Aim of the task -> Copy out every line of the entries below, word for word and in the same order.

** Start of Information supplied **

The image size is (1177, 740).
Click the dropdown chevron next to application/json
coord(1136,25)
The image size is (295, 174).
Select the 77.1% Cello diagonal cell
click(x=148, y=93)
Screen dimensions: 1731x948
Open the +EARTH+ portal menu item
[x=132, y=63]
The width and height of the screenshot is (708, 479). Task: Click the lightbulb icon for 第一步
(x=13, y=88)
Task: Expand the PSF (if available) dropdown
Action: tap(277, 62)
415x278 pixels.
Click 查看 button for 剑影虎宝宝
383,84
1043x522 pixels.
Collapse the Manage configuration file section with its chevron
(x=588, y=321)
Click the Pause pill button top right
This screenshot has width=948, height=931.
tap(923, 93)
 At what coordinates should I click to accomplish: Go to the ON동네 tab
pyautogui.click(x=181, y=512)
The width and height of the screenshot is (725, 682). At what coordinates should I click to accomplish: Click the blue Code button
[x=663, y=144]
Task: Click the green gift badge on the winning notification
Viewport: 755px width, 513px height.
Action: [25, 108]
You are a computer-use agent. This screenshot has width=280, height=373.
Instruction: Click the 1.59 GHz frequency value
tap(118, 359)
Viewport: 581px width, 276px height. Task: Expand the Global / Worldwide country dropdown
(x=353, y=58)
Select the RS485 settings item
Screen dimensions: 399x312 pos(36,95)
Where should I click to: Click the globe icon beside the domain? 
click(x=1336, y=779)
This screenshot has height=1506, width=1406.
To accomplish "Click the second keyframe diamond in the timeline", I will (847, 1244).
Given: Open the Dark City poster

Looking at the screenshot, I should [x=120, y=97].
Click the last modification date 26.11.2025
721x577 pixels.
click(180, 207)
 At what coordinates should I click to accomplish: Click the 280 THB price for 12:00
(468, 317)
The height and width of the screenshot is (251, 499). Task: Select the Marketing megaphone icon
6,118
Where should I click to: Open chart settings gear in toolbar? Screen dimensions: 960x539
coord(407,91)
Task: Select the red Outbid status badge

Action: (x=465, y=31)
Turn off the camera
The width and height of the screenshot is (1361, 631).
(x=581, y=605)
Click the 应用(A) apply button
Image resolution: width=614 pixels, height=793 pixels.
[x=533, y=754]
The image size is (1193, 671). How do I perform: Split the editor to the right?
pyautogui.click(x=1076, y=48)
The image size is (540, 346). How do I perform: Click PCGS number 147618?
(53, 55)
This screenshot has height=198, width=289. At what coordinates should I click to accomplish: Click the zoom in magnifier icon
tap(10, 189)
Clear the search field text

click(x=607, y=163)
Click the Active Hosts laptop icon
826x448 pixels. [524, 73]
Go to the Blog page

** End of Information supplied **

Result of this exercise ->
The image size is (1177, 740).
Click the dropdown chevron next to application/json
coord(1136,25)
The image size is (295, 174).
Select the 77.1% Cello diagonal cell
click(x=148, y=93)
Screen dimensions: 1731x948
Open the +EARTH+ portal menu item
[x=132, y=63]
The width and height of the screenshot is (708, 479). Task: Click the lightbulb icon for 第一步
(x=13, y=88)
Task: Expand the PSF (if available) dropdown
Action: tap(277, 62)
415x278 pixels.
Click 查看 button for 剑影虎宝宝
383,84
1043x522 pixels.
Collapse the Manage configuration file section with its chevron
(x=588, y=321)
Click the Pause pill button top right
This screenshot has width=948, height=931.
tap(923, 93)
 At what coordinates should I click to accomplish: Go to the ON동네 tab
pyautogui.click(x=181, y=512)
The width and height of the screenshot is (725, 682). At what coordinates should I click to accomplish: Click the blue Code button
[x=663, y=144]
Task: Click the green gift badge on the winning notification
Viewport: 755px width, 513px height.
Action: [25, 108]
You are a computer-use agent. This screenshot has width=280, height=373.
Instruction: Click the 1.59 GHz frequency value
tap(118, 359)
Viewport: 581px width, 276px height. Task: Expand the Global / Worldwide country dropdown
(x=353, y=58)
Select the RS485 settings item
Screen dimensions: 399x312 pos(36,95)
Where should I click to: Click the globe icon beside the domain? 
click(x=1336, y=779)
This screenshot has height=1506, width=1406.
To accomplish "Click the second keyframe diamond in the timeline", I will (847, 1244).
Given: Open the Dark City poster

Looking at the screenshot, I should [x=120, y=97].
Click the last modification date 26.11.2025
721x577 pixels.
click(180, 207)
 At what coordinates should I click to accomplish: Click the 280 THB price for 12:00
(468, 317)
The height and width of the screenshot is (251, 499). Task: Select the Marketing megaphone icon
6,118
Where should I click to: Open chart settings gear in toolbar? Screen dimensions: 960x539
coord(407,91)
Task: Select the red Outbid status badge

Action: (x=465, y=31)
Turn off the camera
The width and height of the screenshot is (1361, 631).
(x=581, y=605)
Click the 应用(A) apply button
Image resolution: width=614 pixels, height=793 pixels.
[x=533, y=754]
The image size is (1193, 671). How do I perform: Split the editor to the right?
pyautogui.click(x=1076, y=48)
The image size is (540, 346). How do I perform: Click PCGS number 147618?
(53, 55)
This screenshot has height=198, width=289. At what coordinates should I click to accomplish: Click the zoom in magnifier icon
tap(10, 189)
Clear the search field text

click(x=607, y=163)
Click the Active Hosts laptop icon
826x448 pixels. [524, 73]
Go to the Blog page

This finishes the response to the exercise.